The good stuff is all small theater. The HUGE productions meant to run for years and years are all geared to appeal to tourists from Omaha and Tokyo.
Once and a while something good moves up though...like A CHORUS LINE, URINETOWN, RENT, AVENUE Q, ONCE. But it's not the usual sequence of events.

The logic is that when a show costs a gazillion dollars to produce it must appeal to the LCD (lowest common denominator) and usually have a big star.

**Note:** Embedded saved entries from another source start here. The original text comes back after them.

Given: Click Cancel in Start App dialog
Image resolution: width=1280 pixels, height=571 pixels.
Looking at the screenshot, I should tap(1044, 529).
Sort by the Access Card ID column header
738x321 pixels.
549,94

The categories are BROADWAY...OFF-BROADWAY...OFF-OFF BROADWAY and the prices de-escalate dramatically. A great deal of what we see is close to free.

Quote:
 
Broadway plays invariably cost at least $2.5 million to mount these days, while musicals run a wider gamut: Some intimately sized musicals that hold down expenses can be capitalized in the ballpark of plays — the musical “Next to Normal,” for instance, cost $4 million — while bigger-scale musicals tend to cost $10 million to $15 million these days. (The hit musical “The Book of Mormon” cost about $9 million.) The most lavishly produced musicals are even higher: Dreamworks has confirmed that “Shrek the Musical” cost $25 million to mount on Broadway, while the producers of “Spider-Man: Turn Off the Dark” have confirmed that the show cost $75 million to stage.

Boggling, isn't it? Producers complain that it costs several times as much to run a show on Broadway than it does in London's West End.
Edited by Trotsky, Dec 19 2013, 05:22 AM.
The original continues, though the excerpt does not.